冒頭での石原慎太郎への批判が私たちにとっては新鮮でした。
本旨でないので要約の上、引用させていただくとこうです。
小説家というのは非常識で破廉恥な職業だとされていた。
ところが石原慎太郎という頭も育ちも良いお坊ちゃまがやっても
いい職業にしてしまった。
著者の曽野綾子さんによれば、小説家という職業は不幸を
創作の糧とし、非常識というスパイスにより成り立つものであり
はつらつ健全とは微妙に異なる世界に住んでいたはずだと言うこ
とです。
そう考えれば人間失格の太宰をあげるまでもなく、おかしな
人が多かったことを思い出します。
これはたかだか50年ほどの時の流れで、小説家が文化人と
なり清廉潔白をどこかで求められるようになった変化として
興味深かったのです。
著者はアフリカの貧困地帯やエイズ患者のためにボランティ
アとして現地入りして活動しています。
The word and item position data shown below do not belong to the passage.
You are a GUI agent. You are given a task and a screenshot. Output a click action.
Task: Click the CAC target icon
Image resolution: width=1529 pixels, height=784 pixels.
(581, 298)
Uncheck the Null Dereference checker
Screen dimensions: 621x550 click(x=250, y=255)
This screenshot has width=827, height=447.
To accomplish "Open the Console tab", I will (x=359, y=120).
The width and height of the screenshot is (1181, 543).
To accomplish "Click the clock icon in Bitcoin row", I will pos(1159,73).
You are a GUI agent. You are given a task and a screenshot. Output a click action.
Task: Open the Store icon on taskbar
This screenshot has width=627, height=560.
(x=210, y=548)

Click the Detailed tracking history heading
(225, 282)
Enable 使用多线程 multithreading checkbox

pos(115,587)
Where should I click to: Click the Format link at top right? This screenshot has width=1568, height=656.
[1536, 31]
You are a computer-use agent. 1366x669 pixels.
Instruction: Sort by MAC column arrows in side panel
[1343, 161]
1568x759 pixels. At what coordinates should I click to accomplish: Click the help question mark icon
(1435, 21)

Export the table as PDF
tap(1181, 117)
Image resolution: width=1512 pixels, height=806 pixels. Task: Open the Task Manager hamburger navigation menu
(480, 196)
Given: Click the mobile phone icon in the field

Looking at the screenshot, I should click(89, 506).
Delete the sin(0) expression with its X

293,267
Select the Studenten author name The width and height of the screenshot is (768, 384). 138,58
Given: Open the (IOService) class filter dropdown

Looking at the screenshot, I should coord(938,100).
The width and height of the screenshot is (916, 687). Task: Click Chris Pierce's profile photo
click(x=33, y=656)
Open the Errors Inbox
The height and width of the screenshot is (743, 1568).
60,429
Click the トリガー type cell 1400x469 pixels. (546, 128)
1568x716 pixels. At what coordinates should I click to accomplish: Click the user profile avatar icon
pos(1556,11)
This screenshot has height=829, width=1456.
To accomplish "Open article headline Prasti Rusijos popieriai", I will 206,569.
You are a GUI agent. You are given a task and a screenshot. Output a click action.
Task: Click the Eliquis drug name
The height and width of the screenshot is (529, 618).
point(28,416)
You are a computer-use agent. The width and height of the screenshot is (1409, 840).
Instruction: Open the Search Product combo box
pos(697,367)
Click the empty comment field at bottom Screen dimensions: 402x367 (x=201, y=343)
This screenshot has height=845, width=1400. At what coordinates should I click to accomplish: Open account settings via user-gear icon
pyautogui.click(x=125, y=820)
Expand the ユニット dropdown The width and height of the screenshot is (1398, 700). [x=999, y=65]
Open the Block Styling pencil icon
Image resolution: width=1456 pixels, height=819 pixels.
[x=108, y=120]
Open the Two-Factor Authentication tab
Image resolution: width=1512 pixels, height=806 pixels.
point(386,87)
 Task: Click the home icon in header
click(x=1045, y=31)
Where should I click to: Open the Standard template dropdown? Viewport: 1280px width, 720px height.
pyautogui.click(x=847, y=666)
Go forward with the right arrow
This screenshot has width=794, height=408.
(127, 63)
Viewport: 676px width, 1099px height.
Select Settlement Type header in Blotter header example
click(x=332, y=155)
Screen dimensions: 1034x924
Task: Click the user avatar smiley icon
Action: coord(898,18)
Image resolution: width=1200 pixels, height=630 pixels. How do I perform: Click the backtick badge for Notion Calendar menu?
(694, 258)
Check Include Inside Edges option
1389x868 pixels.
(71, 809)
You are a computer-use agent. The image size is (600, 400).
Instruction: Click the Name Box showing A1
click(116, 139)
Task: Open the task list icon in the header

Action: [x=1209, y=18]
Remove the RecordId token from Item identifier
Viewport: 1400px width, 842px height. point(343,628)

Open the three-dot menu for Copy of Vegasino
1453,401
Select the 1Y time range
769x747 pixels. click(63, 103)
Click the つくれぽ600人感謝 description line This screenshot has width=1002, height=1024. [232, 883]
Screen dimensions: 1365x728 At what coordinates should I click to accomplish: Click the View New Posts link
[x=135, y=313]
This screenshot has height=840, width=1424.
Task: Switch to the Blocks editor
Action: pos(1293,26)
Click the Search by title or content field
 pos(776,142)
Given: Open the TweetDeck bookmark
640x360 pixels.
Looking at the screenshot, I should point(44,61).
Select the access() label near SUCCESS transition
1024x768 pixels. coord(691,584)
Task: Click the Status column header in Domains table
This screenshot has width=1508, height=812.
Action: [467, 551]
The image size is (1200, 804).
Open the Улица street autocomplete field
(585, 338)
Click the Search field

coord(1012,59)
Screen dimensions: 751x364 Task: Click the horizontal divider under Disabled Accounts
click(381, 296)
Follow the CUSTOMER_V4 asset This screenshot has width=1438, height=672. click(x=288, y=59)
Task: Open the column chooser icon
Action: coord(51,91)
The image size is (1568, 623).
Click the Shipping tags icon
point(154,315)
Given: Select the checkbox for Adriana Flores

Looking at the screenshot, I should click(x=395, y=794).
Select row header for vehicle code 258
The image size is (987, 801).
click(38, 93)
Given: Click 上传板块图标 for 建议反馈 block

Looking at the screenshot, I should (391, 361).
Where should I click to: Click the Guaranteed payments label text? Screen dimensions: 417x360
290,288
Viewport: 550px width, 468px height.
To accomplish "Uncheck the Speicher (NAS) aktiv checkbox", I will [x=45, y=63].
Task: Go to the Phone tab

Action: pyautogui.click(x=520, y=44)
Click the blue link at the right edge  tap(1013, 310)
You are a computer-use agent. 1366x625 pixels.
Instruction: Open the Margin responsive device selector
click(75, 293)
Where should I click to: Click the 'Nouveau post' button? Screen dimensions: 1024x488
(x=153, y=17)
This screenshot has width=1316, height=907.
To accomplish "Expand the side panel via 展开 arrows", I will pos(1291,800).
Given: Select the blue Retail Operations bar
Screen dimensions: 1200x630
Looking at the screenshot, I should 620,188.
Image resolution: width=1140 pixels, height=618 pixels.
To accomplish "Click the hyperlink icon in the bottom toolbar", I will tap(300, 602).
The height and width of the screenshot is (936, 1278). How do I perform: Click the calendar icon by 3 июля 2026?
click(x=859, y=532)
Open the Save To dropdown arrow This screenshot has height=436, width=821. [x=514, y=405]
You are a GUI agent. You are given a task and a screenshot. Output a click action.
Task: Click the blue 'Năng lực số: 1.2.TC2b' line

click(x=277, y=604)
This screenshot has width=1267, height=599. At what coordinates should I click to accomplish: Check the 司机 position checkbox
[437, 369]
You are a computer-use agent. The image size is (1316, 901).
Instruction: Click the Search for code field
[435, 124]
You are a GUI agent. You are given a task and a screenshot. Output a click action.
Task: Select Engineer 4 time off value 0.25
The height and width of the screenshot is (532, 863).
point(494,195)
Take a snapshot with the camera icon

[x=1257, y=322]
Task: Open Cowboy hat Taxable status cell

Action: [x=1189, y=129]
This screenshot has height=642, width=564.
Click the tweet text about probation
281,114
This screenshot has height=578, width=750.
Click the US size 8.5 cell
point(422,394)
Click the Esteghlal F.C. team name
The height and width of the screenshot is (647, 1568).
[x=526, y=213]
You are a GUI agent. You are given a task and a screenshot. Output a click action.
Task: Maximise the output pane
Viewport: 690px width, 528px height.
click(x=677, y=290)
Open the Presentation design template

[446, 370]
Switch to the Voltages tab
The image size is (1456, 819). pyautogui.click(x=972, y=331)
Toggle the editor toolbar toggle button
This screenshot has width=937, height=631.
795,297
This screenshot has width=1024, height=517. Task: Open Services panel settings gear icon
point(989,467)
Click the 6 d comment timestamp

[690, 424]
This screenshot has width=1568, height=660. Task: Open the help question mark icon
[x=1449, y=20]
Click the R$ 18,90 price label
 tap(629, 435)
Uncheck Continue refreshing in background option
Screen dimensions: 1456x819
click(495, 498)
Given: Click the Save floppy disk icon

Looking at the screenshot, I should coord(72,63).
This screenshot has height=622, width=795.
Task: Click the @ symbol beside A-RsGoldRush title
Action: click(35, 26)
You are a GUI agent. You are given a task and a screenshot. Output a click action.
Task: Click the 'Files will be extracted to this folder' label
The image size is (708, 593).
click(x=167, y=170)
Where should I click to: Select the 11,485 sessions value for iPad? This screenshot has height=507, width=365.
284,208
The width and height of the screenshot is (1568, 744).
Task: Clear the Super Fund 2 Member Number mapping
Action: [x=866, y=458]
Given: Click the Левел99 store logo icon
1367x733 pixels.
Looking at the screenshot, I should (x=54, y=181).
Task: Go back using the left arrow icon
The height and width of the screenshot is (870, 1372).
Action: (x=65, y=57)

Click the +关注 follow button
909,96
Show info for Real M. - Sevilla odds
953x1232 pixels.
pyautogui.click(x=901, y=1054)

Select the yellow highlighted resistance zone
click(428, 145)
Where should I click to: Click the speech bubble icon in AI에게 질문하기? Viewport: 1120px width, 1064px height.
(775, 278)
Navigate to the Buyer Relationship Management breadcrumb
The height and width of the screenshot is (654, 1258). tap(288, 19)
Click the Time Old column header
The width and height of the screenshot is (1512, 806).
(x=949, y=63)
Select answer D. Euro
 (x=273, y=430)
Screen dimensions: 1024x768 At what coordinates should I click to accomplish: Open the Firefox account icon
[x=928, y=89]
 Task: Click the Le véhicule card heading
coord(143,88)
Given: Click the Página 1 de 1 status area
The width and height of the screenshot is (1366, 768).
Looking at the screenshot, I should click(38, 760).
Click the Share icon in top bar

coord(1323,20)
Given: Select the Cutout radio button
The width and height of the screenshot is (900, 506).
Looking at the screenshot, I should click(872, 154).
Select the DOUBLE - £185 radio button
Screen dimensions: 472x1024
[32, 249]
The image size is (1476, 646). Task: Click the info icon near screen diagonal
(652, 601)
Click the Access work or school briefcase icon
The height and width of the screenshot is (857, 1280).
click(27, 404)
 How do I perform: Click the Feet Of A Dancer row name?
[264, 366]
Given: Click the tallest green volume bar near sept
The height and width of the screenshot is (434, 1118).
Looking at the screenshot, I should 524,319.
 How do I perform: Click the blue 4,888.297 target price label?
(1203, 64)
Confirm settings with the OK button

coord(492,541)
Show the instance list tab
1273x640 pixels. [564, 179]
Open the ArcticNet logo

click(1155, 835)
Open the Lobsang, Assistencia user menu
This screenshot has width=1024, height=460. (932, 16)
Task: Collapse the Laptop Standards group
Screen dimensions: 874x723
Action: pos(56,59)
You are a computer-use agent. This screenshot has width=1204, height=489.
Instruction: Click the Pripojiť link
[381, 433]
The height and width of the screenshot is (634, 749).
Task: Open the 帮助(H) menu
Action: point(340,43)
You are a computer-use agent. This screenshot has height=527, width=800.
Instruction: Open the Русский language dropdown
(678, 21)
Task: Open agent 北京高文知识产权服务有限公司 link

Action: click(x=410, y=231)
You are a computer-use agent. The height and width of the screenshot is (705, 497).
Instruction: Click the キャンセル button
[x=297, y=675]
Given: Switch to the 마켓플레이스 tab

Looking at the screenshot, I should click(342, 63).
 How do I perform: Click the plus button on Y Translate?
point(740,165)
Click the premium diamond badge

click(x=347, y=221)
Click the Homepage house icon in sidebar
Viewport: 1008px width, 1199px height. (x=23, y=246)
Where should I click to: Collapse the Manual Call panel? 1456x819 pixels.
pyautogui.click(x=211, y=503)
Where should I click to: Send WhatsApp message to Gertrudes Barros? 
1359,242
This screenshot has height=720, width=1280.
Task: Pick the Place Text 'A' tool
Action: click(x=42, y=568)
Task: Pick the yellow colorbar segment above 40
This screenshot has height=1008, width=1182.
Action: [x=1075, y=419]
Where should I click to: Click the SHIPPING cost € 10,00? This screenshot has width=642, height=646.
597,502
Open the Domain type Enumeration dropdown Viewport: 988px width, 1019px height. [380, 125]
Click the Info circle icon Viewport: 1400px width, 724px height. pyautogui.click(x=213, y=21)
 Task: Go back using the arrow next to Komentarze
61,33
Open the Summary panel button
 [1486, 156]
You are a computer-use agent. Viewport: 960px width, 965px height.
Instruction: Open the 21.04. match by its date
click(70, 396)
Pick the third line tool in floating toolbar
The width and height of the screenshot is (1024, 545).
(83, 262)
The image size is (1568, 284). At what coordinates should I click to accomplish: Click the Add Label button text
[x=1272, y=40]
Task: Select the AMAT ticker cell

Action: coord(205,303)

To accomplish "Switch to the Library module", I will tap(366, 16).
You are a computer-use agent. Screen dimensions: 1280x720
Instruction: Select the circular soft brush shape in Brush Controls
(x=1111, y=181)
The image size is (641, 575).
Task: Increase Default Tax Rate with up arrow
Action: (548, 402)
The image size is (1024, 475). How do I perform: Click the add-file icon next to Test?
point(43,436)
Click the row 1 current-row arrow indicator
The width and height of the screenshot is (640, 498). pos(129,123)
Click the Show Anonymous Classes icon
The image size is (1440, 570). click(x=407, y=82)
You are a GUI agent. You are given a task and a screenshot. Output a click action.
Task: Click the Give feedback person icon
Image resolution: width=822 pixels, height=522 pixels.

「人類愛」という言葉の
対極が目の前にあるような理不尽な・・・いや、それも多分に
現代日本人的な価値なのでしょうが、そのような状況を軽快に
描写し、著者の躍動と使命と楽しみと満足が伝わってきます。
そう、あえて対比するなら社会制度にすべての理由を求める
かの派遣村の元村長との違いでしょうか。
平易な言葉で述べればこうです。
「楽しんでやっている」
ところが、翻って著者は現代日本の「甘え」に腰に手を当て
クビを少しだけ右にかたむけ、溜息をついている様子が文章から
浮かんできます。
そして本書のタイトルとなった
「第13章 弱者が強者を駆逐する時代」
の一節を引用します。
「気の毒だと思われている人を批判したり、まだそんな程度
では大して気の毒でないと言うことは許されない時代なの
である」
つづけて途上国には裸足の女性がいて、乳飲み子を抱えた
女性の乞食がいる事実にふれコントラストを描き出します。
小説家が非常識人でいられた時代、それは「真っ当」が大手を振り
お天道様の下を歩いていたからではないかと、ふとよぎるのでした。